*WORK INSTRUCTION*: Copy each line of the data beneath in which the word "computer" appears.

*DATA TO USE*:
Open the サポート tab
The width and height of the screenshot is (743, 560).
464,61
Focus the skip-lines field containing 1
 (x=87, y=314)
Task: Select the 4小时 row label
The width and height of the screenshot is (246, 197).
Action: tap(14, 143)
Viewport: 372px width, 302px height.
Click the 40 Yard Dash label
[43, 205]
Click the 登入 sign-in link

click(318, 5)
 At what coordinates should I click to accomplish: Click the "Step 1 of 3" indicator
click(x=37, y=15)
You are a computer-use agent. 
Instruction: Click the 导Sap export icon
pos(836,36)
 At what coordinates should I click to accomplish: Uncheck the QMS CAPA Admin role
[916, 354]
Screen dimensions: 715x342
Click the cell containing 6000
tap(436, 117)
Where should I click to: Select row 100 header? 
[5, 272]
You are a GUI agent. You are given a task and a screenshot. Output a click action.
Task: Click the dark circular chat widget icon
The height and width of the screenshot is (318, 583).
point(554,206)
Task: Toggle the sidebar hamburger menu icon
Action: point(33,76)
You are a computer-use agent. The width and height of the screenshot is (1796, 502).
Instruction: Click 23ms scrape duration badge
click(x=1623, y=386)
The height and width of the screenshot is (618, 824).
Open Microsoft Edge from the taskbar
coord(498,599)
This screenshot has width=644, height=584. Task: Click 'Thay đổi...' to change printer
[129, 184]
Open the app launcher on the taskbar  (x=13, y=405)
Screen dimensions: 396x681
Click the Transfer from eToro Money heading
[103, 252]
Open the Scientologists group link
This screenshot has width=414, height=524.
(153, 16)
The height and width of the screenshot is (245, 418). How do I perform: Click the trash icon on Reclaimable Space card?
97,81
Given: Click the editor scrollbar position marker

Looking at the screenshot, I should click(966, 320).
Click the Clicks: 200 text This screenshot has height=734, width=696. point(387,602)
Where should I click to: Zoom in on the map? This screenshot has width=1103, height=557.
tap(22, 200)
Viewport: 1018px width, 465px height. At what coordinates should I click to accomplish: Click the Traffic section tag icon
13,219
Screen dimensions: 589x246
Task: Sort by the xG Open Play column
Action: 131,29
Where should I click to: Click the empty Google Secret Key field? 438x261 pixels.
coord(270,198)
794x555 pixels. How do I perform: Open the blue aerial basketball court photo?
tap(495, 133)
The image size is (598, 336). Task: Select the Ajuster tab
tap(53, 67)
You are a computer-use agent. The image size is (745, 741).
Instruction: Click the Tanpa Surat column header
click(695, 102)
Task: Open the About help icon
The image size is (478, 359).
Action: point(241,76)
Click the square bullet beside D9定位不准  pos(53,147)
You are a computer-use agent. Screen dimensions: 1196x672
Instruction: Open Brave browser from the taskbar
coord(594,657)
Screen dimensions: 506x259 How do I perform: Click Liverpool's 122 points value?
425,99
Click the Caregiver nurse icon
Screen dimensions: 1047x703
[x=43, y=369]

*RESPONSE BOX*:
You are a computer-use agent. 
You are a computer-use agent. The width and height of the screenshot is (1796, 502).
You are a computer-use agent. The image size is (745, 741).
You are a computer-use agent. Screen dimensions: 1196x672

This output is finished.